От точки прикосновения хлынул холод. Не внешний. А внутренний. Ледяная волна, которая помчалась по венам, по костям, выжигая тепло жизни. Он попытался крикнуть, но не смог. Он смотрел, как его рука, начиная с кончиков пальцев, белеет, покрывается инеем, теряет чувствительность. Холод поднимался к запястью, к локтю, неумолимый и абсолютный.
Он проснулся с воплем, вырвавшимся из пересохшего горла.
Было еще темно. Лес стоял в непроглядной, предрассветной мгле. Он лежал на мерзлой земле у края ямы, и все его тело бил озноб, но не от холода, а от ужаса. Он поднял руки перед лицом.
Левая рука. Пальцы.

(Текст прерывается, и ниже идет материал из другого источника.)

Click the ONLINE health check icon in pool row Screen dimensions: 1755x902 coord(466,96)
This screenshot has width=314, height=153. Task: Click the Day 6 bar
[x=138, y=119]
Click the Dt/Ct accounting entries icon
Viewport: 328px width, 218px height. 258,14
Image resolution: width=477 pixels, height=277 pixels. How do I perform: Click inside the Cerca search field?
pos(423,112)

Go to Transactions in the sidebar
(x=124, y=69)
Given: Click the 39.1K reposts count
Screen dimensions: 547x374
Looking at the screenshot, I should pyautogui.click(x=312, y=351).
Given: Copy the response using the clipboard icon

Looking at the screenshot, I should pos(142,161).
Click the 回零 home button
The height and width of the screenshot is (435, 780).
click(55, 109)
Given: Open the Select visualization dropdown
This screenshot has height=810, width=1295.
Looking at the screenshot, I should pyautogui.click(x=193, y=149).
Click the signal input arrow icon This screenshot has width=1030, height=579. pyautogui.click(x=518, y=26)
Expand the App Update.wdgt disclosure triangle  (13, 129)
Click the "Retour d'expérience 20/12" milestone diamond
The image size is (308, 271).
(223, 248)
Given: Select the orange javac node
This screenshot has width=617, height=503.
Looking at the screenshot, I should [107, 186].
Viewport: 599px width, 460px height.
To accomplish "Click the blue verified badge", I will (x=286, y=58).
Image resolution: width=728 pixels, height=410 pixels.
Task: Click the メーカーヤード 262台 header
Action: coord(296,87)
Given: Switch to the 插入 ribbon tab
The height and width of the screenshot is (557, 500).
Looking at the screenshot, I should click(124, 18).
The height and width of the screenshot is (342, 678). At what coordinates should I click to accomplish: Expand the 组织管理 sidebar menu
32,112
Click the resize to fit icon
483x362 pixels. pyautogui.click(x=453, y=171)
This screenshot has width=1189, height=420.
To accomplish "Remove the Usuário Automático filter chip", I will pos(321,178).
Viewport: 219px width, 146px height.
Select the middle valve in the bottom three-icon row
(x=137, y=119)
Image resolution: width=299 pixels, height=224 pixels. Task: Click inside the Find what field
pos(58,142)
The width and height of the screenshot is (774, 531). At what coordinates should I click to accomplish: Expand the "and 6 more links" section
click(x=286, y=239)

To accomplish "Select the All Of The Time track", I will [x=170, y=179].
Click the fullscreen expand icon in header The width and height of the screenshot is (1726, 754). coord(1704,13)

Кончики трех пальцев – указательного, среднего и безымянного – были белыми. Мертвенно-белыми, как мрамор. И холодными на ощупь. Он попытался пошевелить ими – они слушались с трудом, были одеревеневшими, чужими. Он ткнул их себе в щеку – и вскрикнул от боли. Не от прикосновения, а от его отсутствия. Он почти ничего не чувствовал. Лишь далекое, глухое онемение и пронизывающий, костный холод, исходящий изнутри.
Обморожение? Но ночь, хотя и холодная, не была такой уж лютой. И почему только три кончика пальцев? И почему холод не уходил, а словно жил в них своей жизнью?
Он вспомнил сон. Прикосновение. Слово.
И тогда до него дошло. Это не было предупреждением. Это было меткой. Печатью. Он, приведший грабителя к порогу, был отмечен теми, кого предал. Он стал проводником не только для Демидова, но и для них. Теперь они могли найти его. Всегда. И, возможно, не только его.
Дрожащими руками, правой, еще послушной, он нащупал в кармане нож, приставил лезвие к белесой коже на кончике пальца. С силой надавил. Кровь не выступила. Была лишь белая, мертвая полоска, которая медленно начала заполняться не кровью, а какой-то прозрачной, вязкой жидкостью. И холод от разреза стал только сильнее.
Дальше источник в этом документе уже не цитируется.